我的帐篷搭在一辆装满鸡肉的冷藏车旁边。作为摊贩,我们可以在摊位后面扎营,就在人群中间。我们摊位的一边是卖炸鸡的,另一边是个舞蹈团队的帐篷,步行几分钟就能到达其搭建的主舞台。装满鸡肉的冷藏车并不安静,一点儿也不安静。即使在夜深人静的时候,舞蹈团队停止播放低沉的音乐,冷藏车的引擎也会发出轰鸣声,时断时续,一遍又一遍地重复。然后是阳光带来的问题。那几日,我们很幸运地遇到了大晴天,没有下雨,地上不泥泞,但仲夏时节太阳出来得早,尼龙帐篷因此成了温室。
我根本睡不着。我躺在帐篷里,琢磨着自己要做点儿什么。
格拉斯顿伯里音乐节主办方负责准备食品和饮料的工作人员邀请稀有茶叶公司来现场调制好茶时,我想不出拒绝的理由。当然,我们需要搭建摊位,解决后勤问题,包括人员配备,还要在萨默塞特郡待上六天。不过,我倒不担心要泡很多杯茶。在格林公园英国皇家空军纪念馆的开幕仪式上,我的团队在一个小时内为包括女王及其家人在内的活动人员泡了5000杯英国皇家空军茶。我觉得很骄傲。我不知道来格拉斯顿伯里音乐节的人多达17.5万。我从来没来过。
几天来,我们忙着为一大群口渴的人泡茶,他们发现我们的时候完全被吓了一跳。我们在摊位上方拉了一条巨大的横幅,上面写着“稀有茶叶——快速泡出好茶来”。我们做到了。音乐节现场供应了大量的酒和瓶装水,还有一种漂浮在温水中的袋泡茶,但我们的散装茶依然很受欢迎。
我的侄子詹姆斯和他的几个二十多岁的朋友也在那里。晚上收摊后,我会和他们一起去听音乐,一起跳舞。格拉斯顿伯里音乐节场地广阔,活动贯穿整个夜晚,直到灰蒙蒙的黎明来临。詹姆斯会体贴地陪我穿过冰冷潮湿的草地,把我送回摊位前。

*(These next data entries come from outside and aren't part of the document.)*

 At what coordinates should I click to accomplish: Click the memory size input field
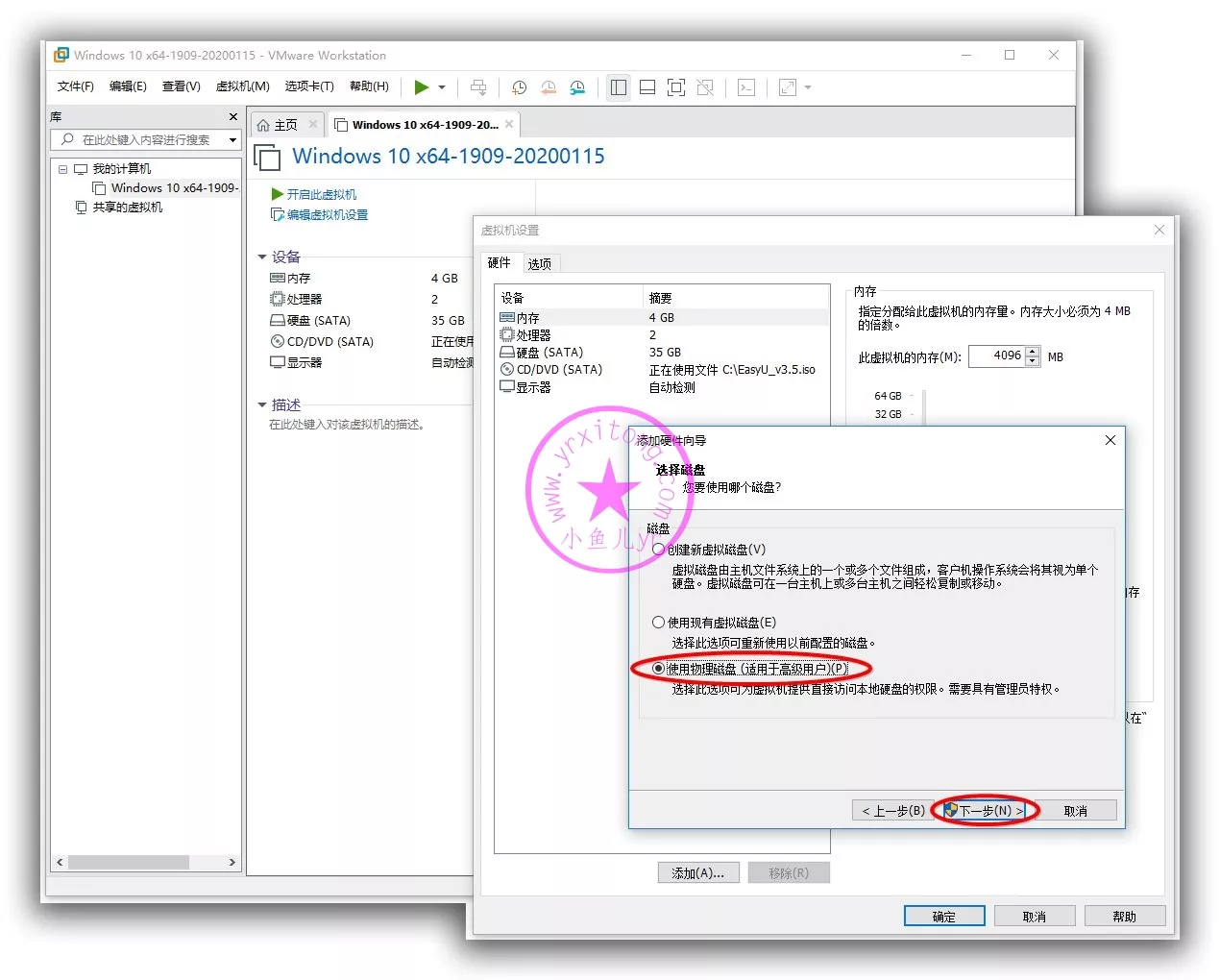click(996, 356)
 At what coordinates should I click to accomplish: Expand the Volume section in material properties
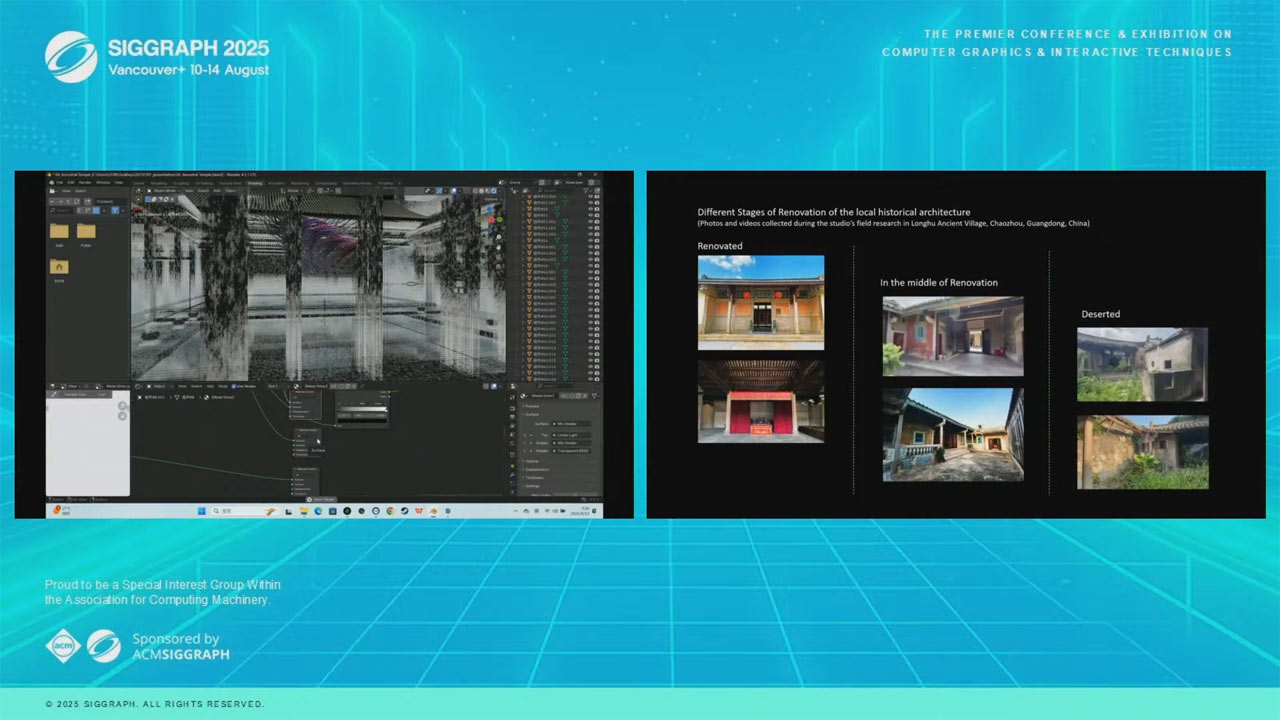(x=533, y=461)
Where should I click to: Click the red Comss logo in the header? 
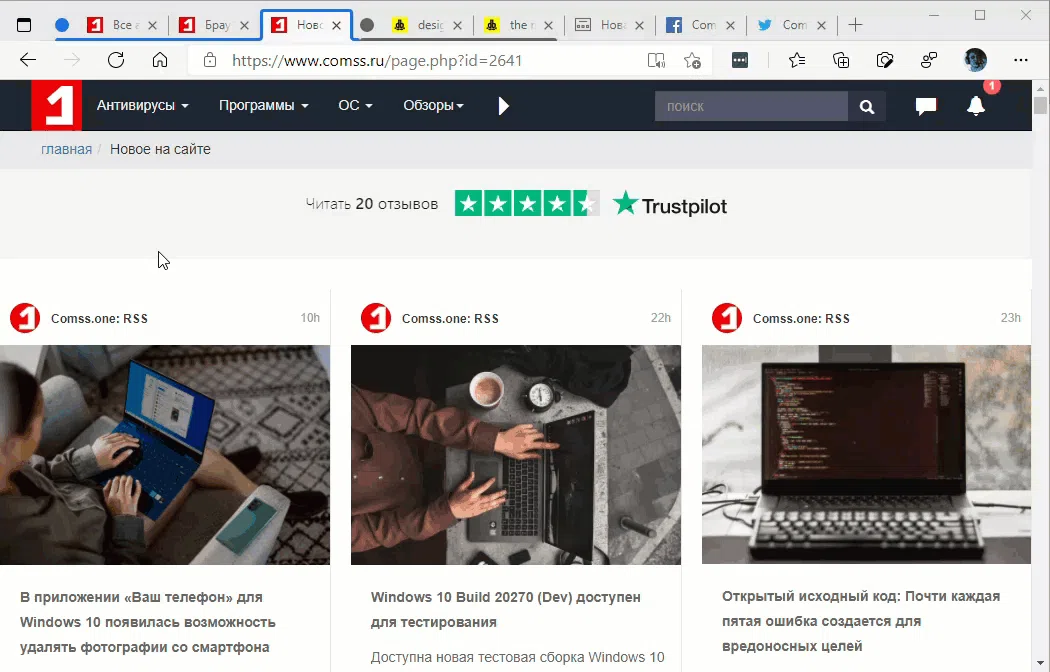tap(56, 105)
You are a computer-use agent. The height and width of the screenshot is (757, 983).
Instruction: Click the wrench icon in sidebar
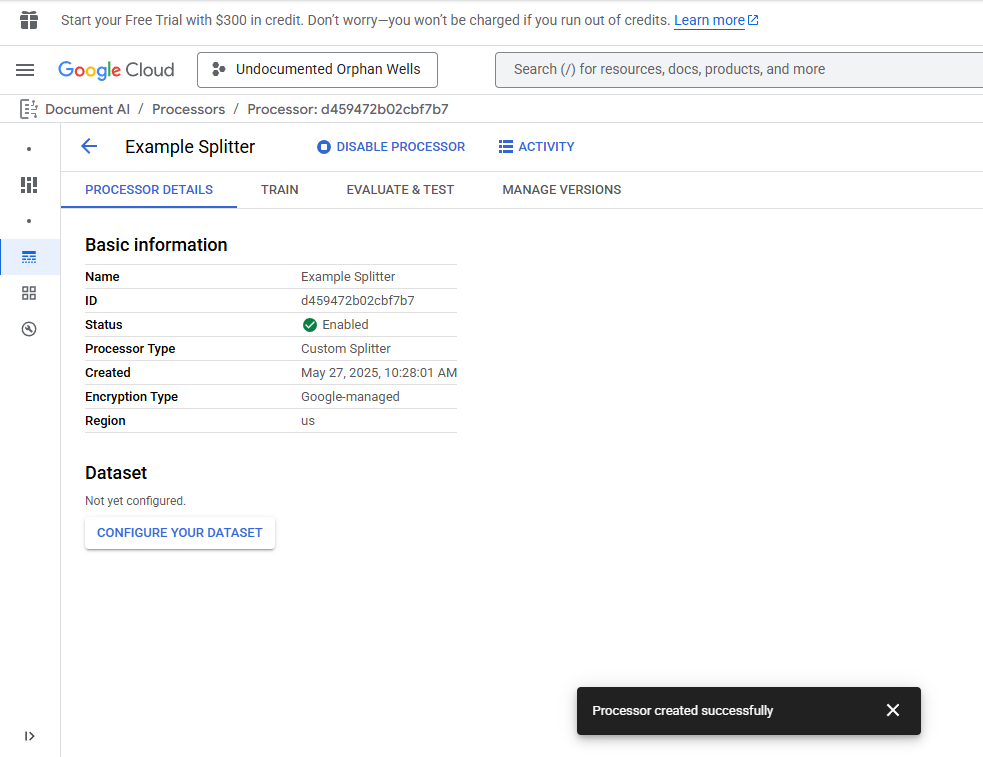click(29, 329)
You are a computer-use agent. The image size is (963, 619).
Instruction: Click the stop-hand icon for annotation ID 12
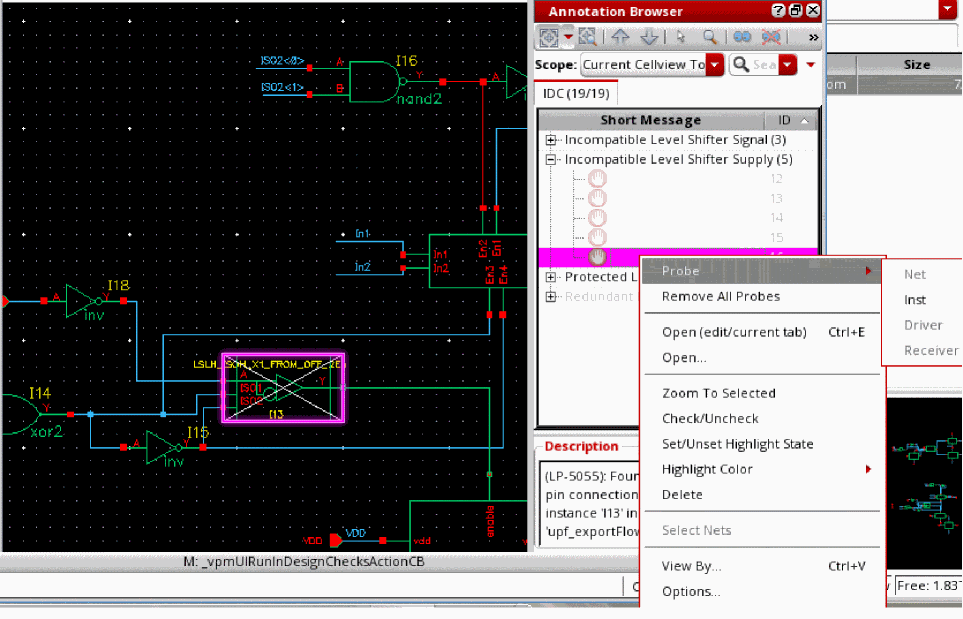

当清洁工大军安静地穿过农场清理垃圾时,迷路的狂欢者像僵尸一样四处游**。由于神志恍惚,这些面容苍白的人已不记得他们的帐篷在哪个位置。这里实在是太大了,他们和朋友走散了,钱包不见了,路也找不到了。他们穿着被汗浸湿的T恤瑟瑟发抖,像飞蛾一样扑向我所在的闪着亮光的帐篷。要是我钻进自己的睡袋,把他们留在外面,那未免有些无情无义。满载鸡肉的冷藏车轰鸣着,太阳很快就要升起来了。我用水壶烧了水,泡了茶。不管怎样,我需要喝一杯茶。
他们被睡椅上唯一的亮光吸引,试探性地向我走来。
“你有什么吃的?”
“只有茶。”
“不会吧?!真的吗?”
“真的。有热茶。你们要来一杯吗?”
“多少钱?”他们在紧身牛仔裤的空口袋里摸索着,用他们圆圆的大眼睛看着我。
“来吧,喝一杯。不要钱。”
“不是吧?!真的不要钱吗?”
“没错。你们看上去有必要喝一杯。”
说到疲惫,我只比他们稍微好那么一点儿。我们挤在一起,捧着温暖的茶杯,互相帮助,互相安慰。他们快要支撑不住了,幸好在倒下去之前喝了杯茶。
他们走之前,苍白的脸红润了不少。我在茶里加了一点儿糖,还加了全脂萨默塞特牛奶,他们才有力气去寻找自己的帐篷和朋友。他们没再迷路,找到了帐篷好好睡一觉来消除熬夜的疲惫。这让我想起了二战中给被轰炸的城市运送茶叶的货车。如果我有可以挥霍的钱,我想带着茶叶去难民营。我希望能组建一支茶叶灾后恢复队伍,配备专机和设备,这样我们就能到现场分发茶叶。适当喝点儿茶能使人心情愉悦。这样的话,即使看似失去一切时,也不会失去一切。